BC-CfE’s provincial BOOST Collaborative is following on the heels of the successful Vancouver-based BOOST Collaborative. BOOST is inspired by the made-in-BC Treatment as Prevention¨ strategy and supports a Targeted Disease Elimination¨ (TDE¨) approach. This means using tools and strategies that have been proven through the work of the BC-CfE in curbing HIV transmissions. The TDE¨ strategy can address contagious diseases and diseases with a social contagion factor, such as substance use disorders. The first phase of the BOOST Collaborative doubled retention rates in the lifesaving opioid agonist treatment (OAT) for substance use disorders.
Among participating Vancouver Coastal Health (VCH) clinics, the number of individuals retained at three months made a significant jump – from three out of ten to seven out of ten.
The provincial expansion of BOOST has its eye on even greater goals, aiming to ensure that 95% of people with opioid use disorder have an active OAT prescription and 95% of those on OAT are retained at three months (or longer).
On February 14th, BOOST Collaborative teams from across the province-including Prince George, Kelowna, Chilliwack, Victoria, Nanaimo, Surrey and Vancouver’s Downtown Eastside-met for the first learning session in Vancouver. Teams have been tasked with creatively generating tactics and strategies, and even morale-boosting team names, in order to enhance their OAT treatment programs.
Dr. Laura Knebel was part of the pilot BOOST team at the Downtown Community Health Clinic (DCHC) in the heart of the Downtown Eastside. There was trepidation among her staff in the early days of the initiative. Quality improvement tasks, while only intended to take less than 10% of a clinic’s staff time, seemed overwhelming given competing demands.
Looking back on the year-long pilot, Dr. Knebel said the data collected for its quality improvements efforts helped pinpoint needs, while also showing encouraging signs of success. After finding that about half of DCHC clients did not have active OAT prescriptions, clinicians worked to identify a number of clients that could possibly be re-engaged in treatment. DCHC staff are now applying the learnings from BOOST to help clients with other conditions.
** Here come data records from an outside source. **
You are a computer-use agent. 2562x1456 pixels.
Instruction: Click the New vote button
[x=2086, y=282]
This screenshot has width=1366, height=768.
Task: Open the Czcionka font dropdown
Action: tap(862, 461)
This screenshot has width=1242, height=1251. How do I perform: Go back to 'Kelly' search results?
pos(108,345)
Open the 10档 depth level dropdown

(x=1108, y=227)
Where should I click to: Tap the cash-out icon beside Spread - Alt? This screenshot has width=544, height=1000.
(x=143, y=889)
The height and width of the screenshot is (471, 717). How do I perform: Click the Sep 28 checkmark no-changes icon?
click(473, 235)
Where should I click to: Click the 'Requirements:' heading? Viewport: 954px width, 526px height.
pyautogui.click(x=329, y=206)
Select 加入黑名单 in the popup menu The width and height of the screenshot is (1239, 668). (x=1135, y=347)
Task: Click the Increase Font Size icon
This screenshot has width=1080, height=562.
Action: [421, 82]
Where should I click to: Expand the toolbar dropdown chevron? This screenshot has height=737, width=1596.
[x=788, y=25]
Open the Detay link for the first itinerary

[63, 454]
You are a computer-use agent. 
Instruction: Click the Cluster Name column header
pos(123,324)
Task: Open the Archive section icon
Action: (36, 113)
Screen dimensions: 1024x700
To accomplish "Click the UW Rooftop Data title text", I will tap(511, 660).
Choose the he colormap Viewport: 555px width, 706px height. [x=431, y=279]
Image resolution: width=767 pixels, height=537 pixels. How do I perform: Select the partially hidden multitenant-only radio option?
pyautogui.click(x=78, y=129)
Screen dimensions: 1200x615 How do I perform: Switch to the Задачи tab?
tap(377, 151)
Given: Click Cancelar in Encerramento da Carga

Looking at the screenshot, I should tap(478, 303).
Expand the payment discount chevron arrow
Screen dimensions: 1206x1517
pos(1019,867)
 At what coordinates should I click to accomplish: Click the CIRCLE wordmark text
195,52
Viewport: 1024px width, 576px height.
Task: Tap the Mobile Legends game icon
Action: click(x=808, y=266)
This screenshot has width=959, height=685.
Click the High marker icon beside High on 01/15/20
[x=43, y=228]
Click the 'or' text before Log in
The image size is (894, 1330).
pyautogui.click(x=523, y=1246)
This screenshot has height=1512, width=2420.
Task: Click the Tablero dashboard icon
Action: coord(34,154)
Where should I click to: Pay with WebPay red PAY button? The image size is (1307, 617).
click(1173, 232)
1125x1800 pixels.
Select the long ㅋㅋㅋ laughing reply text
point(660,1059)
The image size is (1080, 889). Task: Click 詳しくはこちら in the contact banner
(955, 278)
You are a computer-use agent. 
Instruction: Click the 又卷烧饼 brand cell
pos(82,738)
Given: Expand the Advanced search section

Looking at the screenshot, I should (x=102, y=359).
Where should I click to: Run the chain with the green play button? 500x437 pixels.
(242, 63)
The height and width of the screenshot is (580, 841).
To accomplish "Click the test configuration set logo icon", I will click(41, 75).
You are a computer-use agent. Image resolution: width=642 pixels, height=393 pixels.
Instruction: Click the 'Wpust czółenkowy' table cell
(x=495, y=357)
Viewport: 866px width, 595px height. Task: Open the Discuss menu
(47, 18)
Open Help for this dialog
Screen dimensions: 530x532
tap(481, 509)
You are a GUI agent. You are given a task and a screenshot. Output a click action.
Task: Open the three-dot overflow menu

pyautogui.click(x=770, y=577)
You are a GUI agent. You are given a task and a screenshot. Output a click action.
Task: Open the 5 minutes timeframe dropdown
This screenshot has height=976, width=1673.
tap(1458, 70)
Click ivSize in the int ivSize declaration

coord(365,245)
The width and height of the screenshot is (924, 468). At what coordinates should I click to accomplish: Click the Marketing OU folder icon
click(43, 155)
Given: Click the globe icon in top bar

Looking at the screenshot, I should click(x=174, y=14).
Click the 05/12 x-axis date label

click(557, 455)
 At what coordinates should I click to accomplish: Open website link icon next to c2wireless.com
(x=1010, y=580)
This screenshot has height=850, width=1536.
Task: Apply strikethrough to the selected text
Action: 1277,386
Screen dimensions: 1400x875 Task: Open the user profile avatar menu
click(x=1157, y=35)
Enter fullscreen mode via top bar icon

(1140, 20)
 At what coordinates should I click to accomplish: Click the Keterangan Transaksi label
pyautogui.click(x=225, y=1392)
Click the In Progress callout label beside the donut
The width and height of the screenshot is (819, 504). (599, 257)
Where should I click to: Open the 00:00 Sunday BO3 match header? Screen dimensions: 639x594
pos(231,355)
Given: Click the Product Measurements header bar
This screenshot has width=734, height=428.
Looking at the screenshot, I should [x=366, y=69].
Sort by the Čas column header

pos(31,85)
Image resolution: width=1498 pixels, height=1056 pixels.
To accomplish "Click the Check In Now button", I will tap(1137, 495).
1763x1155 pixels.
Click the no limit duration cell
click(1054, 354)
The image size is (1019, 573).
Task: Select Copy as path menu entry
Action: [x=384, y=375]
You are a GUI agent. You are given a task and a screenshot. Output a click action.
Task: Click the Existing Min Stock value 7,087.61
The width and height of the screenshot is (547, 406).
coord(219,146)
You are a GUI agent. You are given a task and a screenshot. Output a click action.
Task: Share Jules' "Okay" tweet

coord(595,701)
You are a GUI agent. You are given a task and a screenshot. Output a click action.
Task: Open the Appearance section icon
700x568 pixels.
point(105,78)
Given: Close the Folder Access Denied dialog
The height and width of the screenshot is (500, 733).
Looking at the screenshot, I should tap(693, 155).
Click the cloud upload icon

BOOST Lead and BC-CfE Senior Medical Director Dr. Rolando Barrios urged teams to take small steps wherever they saw opportunity, rather than waiting for reams of data. “You don’t need perfect data to act,” said Dr. Barrios.
Research supports the BOOST approach, showing the risk of morbidity and mortality decreases by 80% for individuals on effective OAT. Further, access to OAT has also been shown to drastically reduce levels of crime associated with drug use.
The concept of BOOST is reminiscent of the fable about the tiny mouse who pulled the thorn out of the elephant’s foot. The provincial BOOST Collaborative teams are taking on the work of implementing small programmatic changes to improve access to and sustainment in care-and these can have a big impact. This could include administrative tasks of improving intake forms or adding reminder calls to clients.
Provincial BOOST Collaborative
In 2010, the BC-CfE launched the STOP HIV/AIDS¨ Structured Learning Collaborative (the “Collaborative”) to improve the quality of HIV care and services, improve patient engagement & increase sustainment in care, and strengthen partnerships in care. As a result of the BC-CfE’s Collaborative, all participating teams saw improvements: namely, they implemented their learnings to deliver proactive and organized needs-based HIV care, with supports for patient self-management. The STOP HIV/AIDS¨ Collaborative provided the model for the BC-CfE’s BOOST Collaborative to work with provincial Health Authorities to help engage more individuals in treatment for opioid use disorder through opioid agonist treatment.